Please repeat the data from the line with "Where should I click to: Click the IDEA" up to and including the line with "pyautogui.click(x=483, y=704)", keeping each line as it appears.

◆ Source material ◆
»»

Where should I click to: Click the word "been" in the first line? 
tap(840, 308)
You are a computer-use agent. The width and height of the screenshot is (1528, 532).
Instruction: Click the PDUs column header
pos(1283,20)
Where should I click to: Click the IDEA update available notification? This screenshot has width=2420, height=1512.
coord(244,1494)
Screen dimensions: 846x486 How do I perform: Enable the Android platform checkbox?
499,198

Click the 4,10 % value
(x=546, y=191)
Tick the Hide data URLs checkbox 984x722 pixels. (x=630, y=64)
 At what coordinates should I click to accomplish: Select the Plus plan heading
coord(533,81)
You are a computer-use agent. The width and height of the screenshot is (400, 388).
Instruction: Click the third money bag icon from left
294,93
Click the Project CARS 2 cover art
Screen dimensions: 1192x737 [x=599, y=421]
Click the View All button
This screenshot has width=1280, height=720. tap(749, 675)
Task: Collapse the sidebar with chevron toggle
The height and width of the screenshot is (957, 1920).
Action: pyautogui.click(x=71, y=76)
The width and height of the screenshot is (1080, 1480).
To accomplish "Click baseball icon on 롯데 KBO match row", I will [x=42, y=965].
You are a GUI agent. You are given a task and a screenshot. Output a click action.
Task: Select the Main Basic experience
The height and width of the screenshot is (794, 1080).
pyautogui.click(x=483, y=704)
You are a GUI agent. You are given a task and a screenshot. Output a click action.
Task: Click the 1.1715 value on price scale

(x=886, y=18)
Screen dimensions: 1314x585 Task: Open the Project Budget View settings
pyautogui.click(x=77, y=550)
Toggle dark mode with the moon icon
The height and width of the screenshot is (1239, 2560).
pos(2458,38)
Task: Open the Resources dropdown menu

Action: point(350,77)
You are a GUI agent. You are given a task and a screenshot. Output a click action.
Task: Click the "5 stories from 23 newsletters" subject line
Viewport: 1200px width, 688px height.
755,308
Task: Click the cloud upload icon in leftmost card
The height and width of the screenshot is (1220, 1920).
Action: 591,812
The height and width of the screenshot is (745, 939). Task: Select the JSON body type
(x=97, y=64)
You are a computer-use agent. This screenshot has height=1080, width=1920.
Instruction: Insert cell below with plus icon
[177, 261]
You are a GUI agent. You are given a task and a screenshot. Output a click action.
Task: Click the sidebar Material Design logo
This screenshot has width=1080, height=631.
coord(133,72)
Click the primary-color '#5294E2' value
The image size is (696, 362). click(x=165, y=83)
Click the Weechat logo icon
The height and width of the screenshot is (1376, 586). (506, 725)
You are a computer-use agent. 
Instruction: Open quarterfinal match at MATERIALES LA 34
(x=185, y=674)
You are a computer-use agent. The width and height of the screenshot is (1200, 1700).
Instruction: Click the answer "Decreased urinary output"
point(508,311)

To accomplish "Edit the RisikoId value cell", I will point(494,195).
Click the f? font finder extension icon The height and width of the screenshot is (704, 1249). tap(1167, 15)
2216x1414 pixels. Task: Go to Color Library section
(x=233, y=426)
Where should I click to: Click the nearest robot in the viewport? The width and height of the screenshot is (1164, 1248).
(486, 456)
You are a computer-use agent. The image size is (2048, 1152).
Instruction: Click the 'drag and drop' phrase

««

◆ Result ◆
Where should I click to: Click the IDEA update available notification? This screenshot has width=2420, height=1512.
coord(244,1494)
Screen dimensions: 846x486 How do I perform: Enable the Android platform checkbox?
499,198

Click the 4,10 % value
(x=546, y=191)
Tick the Hide data URLs checkbox 984x722 pixels. (x=630, y=64)
 At what coordinates should I click to accomplish: Select the Plus plan heading
coord(533,81)
You are a computer-use agent. The width and height of the screenshot is (400, 388).
Instruction: Click the third money bag icon from left
294,93
Click the Project CARS 2 cover art
Screen dimensions: 1192x737 [x=599, y=421]
Click the View All button
This screenshot has width=1280, height=720. tap(749, 675)
Task: Collapse the sidebar with chevron toggle
The height and width of the screenshot is (957, 1920).
Action: pyautogui.click(x=71, y=76)
The width and height of the screenshot is (1080, 1480).
To accomplish "Click baseball icon on 롯데 KBO match row", I will [x=42, y=965].
You are a GUI agent. You are given a task and a screenshot. Output a click action.
Task: Select the Main Basic experience
The height and width of the screenshot is (794, 1080).
pyautogui.click(x=483, y=704)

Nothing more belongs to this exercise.